EXERCISE REQUIREMENTS
Take down each entry exactly as written.

(Dataset entries)
*** Begin section ***
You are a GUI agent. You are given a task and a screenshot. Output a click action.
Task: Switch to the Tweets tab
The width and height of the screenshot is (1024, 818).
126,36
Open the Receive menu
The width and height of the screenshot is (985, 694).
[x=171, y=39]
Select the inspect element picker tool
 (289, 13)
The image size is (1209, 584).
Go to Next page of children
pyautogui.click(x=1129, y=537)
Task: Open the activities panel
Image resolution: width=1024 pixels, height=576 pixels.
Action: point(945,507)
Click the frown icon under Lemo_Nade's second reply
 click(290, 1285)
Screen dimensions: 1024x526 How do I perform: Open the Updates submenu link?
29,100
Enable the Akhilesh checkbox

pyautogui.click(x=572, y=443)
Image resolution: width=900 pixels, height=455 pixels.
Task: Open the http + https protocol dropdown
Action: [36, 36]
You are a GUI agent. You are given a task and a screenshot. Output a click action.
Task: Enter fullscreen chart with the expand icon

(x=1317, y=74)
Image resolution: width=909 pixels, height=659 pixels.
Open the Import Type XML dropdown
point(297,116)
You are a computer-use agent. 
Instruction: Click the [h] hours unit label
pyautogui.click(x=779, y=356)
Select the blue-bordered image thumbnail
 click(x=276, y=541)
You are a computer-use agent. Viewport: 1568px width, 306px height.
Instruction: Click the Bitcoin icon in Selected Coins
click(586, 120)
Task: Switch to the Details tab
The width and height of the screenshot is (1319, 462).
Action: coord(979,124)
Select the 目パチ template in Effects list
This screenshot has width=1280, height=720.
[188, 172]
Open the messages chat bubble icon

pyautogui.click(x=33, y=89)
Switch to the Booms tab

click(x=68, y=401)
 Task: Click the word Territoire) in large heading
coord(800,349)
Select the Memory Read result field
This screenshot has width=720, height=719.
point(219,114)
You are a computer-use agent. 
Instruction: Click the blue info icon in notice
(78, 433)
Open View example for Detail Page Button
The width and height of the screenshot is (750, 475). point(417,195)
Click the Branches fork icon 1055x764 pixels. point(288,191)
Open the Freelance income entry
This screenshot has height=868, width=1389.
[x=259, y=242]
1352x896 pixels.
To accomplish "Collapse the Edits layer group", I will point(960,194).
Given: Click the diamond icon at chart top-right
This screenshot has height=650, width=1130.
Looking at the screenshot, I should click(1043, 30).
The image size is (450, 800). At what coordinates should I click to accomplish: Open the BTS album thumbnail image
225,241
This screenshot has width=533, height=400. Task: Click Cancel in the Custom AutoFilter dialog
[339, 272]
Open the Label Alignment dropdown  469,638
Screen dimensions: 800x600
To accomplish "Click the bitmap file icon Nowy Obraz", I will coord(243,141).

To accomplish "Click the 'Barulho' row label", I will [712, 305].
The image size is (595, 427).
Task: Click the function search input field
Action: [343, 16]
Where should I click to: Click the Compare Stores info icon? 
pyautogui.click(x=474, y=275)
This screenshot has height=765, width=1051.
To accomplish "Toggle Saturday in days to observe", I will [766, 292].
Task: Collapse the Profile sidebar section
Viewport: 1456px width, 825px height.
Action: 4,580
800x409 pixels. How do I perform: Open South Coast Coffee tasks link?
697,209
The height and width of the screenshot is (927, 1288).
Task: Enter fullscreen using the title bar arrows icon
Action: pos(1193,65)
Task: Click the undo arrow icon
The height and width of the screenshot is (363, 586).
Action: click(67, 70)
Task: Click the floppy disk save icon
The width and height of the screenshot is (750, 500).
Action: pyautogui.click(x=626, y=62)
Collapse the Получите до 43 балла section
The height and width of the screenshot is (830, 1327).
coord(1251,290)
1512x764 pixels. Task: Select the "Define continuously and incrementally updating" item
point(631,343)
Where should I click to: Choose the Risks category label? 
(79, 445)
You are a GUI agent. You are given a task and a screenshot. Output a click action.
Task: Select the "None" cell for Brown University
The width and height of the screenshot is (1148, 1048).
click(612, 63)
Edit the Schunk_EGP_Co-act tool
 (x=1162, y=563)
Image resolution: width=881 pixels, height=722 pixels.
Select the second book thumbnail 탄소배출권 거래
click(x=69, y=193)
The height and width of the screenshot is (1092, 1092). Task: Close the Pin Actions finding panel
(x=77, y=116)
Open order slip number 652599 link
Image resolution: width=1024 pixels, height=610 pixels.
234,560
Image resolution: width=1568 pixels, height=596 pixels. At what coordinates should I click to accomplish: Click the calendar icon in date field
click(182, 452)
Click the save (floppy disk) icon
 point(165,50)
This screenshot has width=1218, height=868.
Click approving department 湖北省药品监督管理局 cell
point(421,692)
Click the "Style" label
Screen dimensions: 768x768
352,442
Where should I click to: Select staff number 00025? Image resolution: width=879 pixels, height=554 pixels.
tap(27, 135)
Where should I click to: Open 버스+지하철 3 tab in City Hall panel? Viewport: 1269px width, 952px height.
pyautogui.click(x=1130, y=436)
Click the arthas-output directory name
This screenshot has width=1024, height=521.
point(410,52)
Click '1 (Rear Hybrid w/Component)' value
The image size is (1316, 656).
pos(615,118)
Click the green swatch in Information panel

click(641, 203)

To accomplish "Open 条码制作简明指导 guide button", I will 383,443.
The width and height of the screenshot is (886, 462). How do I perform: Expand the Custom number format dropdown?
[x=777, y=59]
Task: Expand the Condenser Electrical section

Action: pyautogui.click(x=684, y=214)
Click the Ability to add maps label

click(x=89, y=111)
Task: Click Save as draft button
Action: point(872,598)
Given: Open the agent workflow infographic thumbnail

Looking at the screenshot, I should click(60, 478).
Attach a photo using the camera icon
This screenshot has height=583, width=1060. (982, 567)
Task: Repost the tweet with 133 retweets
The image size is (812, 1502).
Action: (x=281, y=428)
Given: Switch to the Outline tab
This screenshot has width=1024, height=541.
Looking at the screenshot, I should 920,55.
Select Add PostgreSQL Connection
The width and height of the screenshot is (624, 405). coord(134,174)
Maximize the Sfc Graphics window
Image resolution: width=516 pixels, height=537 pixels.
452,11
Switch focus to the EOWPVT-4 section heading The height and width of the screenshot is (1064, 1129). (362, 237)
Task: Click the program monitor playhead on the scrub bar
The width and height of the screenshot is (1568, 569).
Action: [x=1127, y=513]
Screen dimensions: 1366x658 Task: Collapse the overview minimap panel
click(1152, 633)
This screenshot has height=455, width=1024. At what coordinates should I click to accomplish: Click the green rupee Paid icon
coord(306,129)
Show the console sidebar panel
*** End section ***
PROBLEM SOLUTION
You are a GUI agent. You are given a task and a screenshot. Output a click action.
Task: Switch to the Tweets tab
The width and height of the screenshot is (1024, 818).
126,36
Open the Receive menu
The width and height of the screenshot is (985, 694).
[x=171, y=39]
Select the inspect element picker tool
 (289, 13)
The image size is (1209, 584).
Go to Next page of children
pyautogui.click(x=1129, y=537)
Task: Open the activities panel
Image resolution: width=1024 pixels, height=576 pixels.
Action: point(945,507)
Click the frown icon under Lemo_Nade's second reply
 click(290, 1285)
Screen dimensions: 1024x526 How do I perform: Open the Updates submenu link?
29,100
Enable the Akhilesh checkbox

pyautogui.click(x=572, y=443)
Image resolution: width=900 pixels, height=455 pixels.
Task: Open the http + https protocol dropdown
Action: [36, 36]
You are a GUI agent. You are given a task and a screenshot. Output a click action.
Task: Enter fullscreen chart with the expand icon

(x=1317, y=74)
Image resolution: width=909 pixels, height=659 pixels.
Open the Import Type XML dropdown
point(297,116)
You are a computer-use agent. 
Instruction: Click the [h] hours unit label
pyautogui.click(x=779, y=356)
Select the blue-bordered image thumbnail
 click(x=276, y=541)
You are a computer-use agent. Viewport: 1568px width, 306px height.
Instruction: Click the Bitcoin icon in Selected Coins
click(586, 120)
Task: Switch to the Details tab
The width and height of the screenshot is (1319, 462).
Action: coord(979,124)
Select the 目パチ template in Effects list
This screenshot has width=1280, height=720.
[188, 172]
Open the messages chat bubble icon

pyautogui.click(x=33, y=89)
Switch to the Booms tab

click(x=68, y=401)
 Task: Click the word Territoire) in large heading
coord(800,349)
Select the Memory Read result field
This screenshot has width=720, height=719.
point(219,114)
You are a computer-use agent. 
Instruction: Click the blue info icon in notice
(78, 433)
Open View example for Detail Page Button
The width and height of the screenshot is (750, 475). point(417,195)
Click the Branches fork icon 1055x764 pixels. point(288,191)
Open the Freelance income entry
This screenshot has height=868, width=1389.
[x=259, y=242]
1352x896 pixels.
To accomplish "Collapse the Edits layer group", I will point(960,194).
Given: Click the diamond icon at chart top-right
This screenshot has height=650, width=1130.
Looking at the screenshot, I should click(1043, 30).
The image size is (450, 800). At what coordinates should I click to accomplish: Open the BTS album thumbnail image
225,241
This screenshot has width=533, height=400. Task: Click Cancel in the Custom AutoFilter dialog
[339, 272]
Open the Label Alignment dropdown  469,638
Screen dimensions: 800x600
To accomplish "Click the bitmap file icon Nowy Obraz", I will coord(243,141).

To accomplish "Click the 'Barulho' row label", I will [712, 305].
The image size is (595, 427).
Task: Click the function search input field
Action: [343, 16]
Where should I click to: Click the Compare Stores info icon? 
pyautogui.click(x=474, y=275)
This screenshot has height=765, width=1051.
To accomplish "Toggle Saturday in days to observe", I will [766, 292].
Task: Collapse the Profile sidebar section
Viewport: 1456px width, 825px height.
Action: 4,580
800x409 pixels. How do I perform: Open South Coast Coffee tasks link?
697,209
The height and width of the screenshot is (927, 1288).
Task: Enter fullscreen using the title bar arrows icon
Action: pos(1193,65)
Task: Click the undo arrow icon
The height and width of the screenshot is (363, 586).
Action: click(67, 70)
Task: Click the floppy disk save icon
The width and height of the screenshot is (750, 500).
Action: pyautogui.click(x=626, y=62)
Collapse the Получите до 43 балла section
The height and width of the screenshot is (830, 1327).
coord(1251,290)
1512x764 pixels. Task: Select the "Define continuously and incrementally updating" item
point(631,343)
Where should I click to: Choose the Risks category label? 
(79, 445)
You are a GUI agent. You are given a task and a screenshot. Output a click action.
Task: Select the "None" cell for Brown University
The width and height of the screenshot is (1148, 1048).
click(612, 63)
Edit the Schunk_EGP_Co-act tool
 (x=1162, y=563)
Image resolution: width=881 pixels, height=722 pixels.
Select the second book thumbnail 탄소배출권 거래
click(x=69, y=193)
The height and width of the screenshot is (1092, 1092). Task: Close the Pin Actions finding panel
(x=77, y=116)
Open order slip number 652599 link
Image resolution: width=1024 pixels, height=610 pixels.
234,560
Image resolution: width=1568 pixels, height=596 pixels. At what coordinates should I click to accomplish: Click the calendar icon in date field
click(182, 452)
Click the save (floppy disk) icon
 point(165,50)
This screenshot has width=1218, height=868.
Click approving department 湖北省药品监督管理局 cell
point(421,692)
Click the "Style" label
Screen dimensions: 768x768
352,442
Where should I click to: Select staff number 00025? Image resolution: width=879 pixels, height=554 pixels.
tap(27, 135)
Where should I click to: Open 버스+지하철 3 tab in City Hall panel? Viewport: 1269px width, 952px height.
pyautogui.click(x=1130, y=436)
Click the arthas-output directory name
This screenshot has width=1024, height=521.
point(410,52)
Click '1 (Rear Hybrid w/Component)' value
The image size is (1316, 656).
pos(615,118)
Click the green swatch in Information panel

click(641, 203)

To accomplish "Open 条码制作简明指导 guide button", I will 383,443.
The width and height of the screenshot is (886, 462). How do I perform: Expand the Custom number format dropdown?
[x=777, y=59]
Task: Expand the Condenser Electrical section

Action: pyautogui.click(x=684, y=214)
Click the Ability to add maps label

click(x=89, y=111)
Task: Click Save as draft button
Action: point(872,598)
Given: Open the agent workflow infographic thumbnail

Looking at the screenshot, I should click(60, 478).
Attach a photo using the camera icon
This screenshot has height=583, width=1060. (982, 567)
Task: Repost the tweet with 133 retweets
The image size is (812, 1502).
Action: (x=281, y=428)
Given: Switch to the Outline tab
This screenshot has width=1024, height=541.
Looking at the screenshot, I should 920,55.
Select Add PostgreSQL Connection
The width and height of the screenshot is (624, 405). coord(134,174)
Maximize the Sfc Graphics window
Image resolution: width=516 pixels, height=537 pixels.
452,11
Switch focus to the EOWPVT-4 section heading The height and width of the screenshot is (1064, 1129). (362, 237)
Task: Click the program monitor playhead on the scrub bar
The width and height of the screenshot is (1568, 569).
Action: [x=1127, y=513]
Screen dimensions: 1366x658 Task: Collapse the overview minimap panel
click(1152, 633)
This screenshot has height=455, width=1024. At what coordinates should I click to accomplish: Click the green rupee Paid icon
coord(306,129)
Show the console sidebar panel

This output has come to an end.